== DATA SHOWN ==
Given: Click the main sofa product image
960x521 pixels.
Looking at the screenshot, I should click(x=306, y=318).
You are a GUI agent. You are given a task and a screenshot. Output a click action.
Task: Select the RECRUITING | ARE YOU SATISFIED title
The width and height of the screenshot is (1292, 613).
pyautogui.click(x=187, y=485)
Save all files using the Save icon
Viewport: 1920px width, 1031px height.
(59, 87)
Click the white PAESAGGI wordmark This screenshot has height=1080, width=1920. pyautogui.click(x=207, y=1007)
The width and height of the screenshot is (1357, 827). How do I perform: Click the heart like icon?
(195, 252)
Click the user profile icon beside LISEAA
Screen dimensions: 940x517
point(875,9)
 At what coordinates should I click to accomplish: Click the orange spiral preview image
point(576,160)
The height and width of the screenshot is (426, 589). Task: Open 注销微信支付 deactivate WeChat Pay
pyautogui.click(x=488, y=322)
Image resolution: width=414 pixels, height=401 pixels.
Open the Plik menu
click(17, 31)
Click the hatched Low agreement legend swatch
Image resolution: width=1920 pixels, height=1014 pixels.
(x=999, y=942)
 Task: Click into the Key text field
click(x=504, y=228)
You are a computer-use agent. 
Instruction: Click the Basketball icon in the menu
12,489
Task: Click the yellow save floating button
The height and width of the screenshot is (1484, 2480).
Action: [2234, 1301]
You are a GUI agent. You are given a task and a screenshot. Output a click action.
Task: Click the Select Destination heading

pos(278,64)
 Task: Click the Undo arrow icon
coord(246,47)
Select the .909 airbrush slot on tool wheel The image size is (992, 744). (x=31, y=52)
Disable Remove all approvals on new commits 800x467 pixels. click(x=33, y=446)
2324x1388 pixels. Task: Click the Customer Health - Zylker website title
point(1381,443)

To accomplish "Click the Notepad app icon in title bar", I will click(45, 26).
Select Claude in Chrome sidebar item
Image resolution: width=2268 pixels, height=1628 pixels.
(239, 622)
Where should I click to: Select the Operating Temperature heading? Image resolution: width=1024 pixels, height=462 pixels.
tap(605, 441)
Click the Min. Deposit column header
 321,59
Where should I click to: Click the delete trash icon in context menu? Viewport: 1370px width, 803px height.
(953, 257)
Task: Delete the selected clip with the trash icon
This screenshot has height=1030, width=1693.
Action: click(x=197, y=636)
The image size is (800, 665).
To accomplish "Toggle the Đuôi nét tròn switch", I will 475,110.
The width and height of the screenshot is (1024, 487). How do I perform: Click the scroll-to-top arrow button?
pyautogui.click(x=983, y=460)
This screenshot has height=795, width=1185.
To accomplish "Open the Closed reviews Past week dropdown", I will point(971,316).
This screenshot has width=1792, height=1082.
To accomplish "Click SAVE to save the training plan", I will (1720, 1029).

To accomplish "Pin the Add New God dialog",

== TO DO ==
Copy every row above word for word, from the first line to the last.

== IN RESPONSE ==
Given: Click the main sofa product image
960x521 pixels.
Looking at the screenshot, I should click(x=306, y=318).
You are a GUI agent. You are given a task and a screenshot. Output a click action.
Task: Select the RECRUITING | ARE YOU SATISFIED title
The width and height of the screenshot is (1292, 613).
pyautogui.click(x=187, y=485)
Save all files using the Save icon
Viewport: 1920px width, 1031px height.
(59, 87)
Click the white PAESAGGI wordmark This screenshot has height=1080, width=1920. pyautogui.click(x=207, y=1007)
The width and height of the screenshot is (1357, 827). How do I perform: Click the heart like icon?
(195, 252)
Click the user profile icon beside LISEAA
Screen dimensions: 940x517
point(875,9)
 At what coordinates should I click to accomplish: Click the orange spiral preview image
point(576,160)
The height and width of the screenshot is (426, 589). Task: Open 注销微信支付 deactivate WeChat Pay
pyautogui.click(x=488, y=322)
Image resolution: width=414 pixels, height=401 pixels.
Open the Plik menu
click(17, 31)
Click the hatched Low agreement legend swatch
Image resolution: width=1920 pixels, height=1014 pixels.
(x=999, y=942)
 Task: Click into the Key text field
click(x=504, y=228)
You are a computer-use agent. 
Instruction: Click the Basketball icon in the menu
12,489
Task: Click the yellow save floating button
The height and width of the screenshot is (1484, 2480).
Action: [2234, 1301]
You are a GUI agent. You are given a task and a screenshot. Output a click action.
Task: Click the Select Destination heading

pos(278,64)
 Task: Click the Undo arrow icon
coord(246,47)
Select the .909 airbrush slot on tool wheel The image size is (992, 744). (x=31, y=52)
Disable Remove all approvals on new commits 800x467 pixels. click(x=33, y=446)
2324x1388 pixels. Task: Click the Customer Health - Zylker website title
point(1381,443)

To accomplish "Click the Notepad app icon in title bar", I will click(45, 26).
Select Claude in Chrome sidebar item
Image resolution: width=2268 pixels, height=1628 pixels.
(239, 622)
Where should I click to: Select the Operating Temperature heading? Image resolution: width=1024 pixels, height=462 pixels.
tap(605, 441)
Click the Min. Deposit column header
 321,59
Where should I click to: Click the delete trash icon in context menu? Viewport: 1370px width, 803px height.
(953, 257)
Task: Delete the selected clip with the trash icon
This screenshot has height=1030, width=1693.
Action: click(x=197, y=636)
The image size is (800, 665).
To accomplish "Toggle the Đuôi nét tròn switch", I will 475,110.
The width and height of the screenshot is (1024, 487). How do I perform: Click the scroll-to-top arrow button?
pyautogui.click(x=983, y=460)
This screenshot has height=795, width=1185.
To accomplish "Open the Closed reviews Past week dropdown", I will point(971,316).
This screenshot has width=1792, height=1082.
To accomplish "Click SAVE to save the training plan", I will (1720, 1029).

To accomplish "Pin the Add New God dialog",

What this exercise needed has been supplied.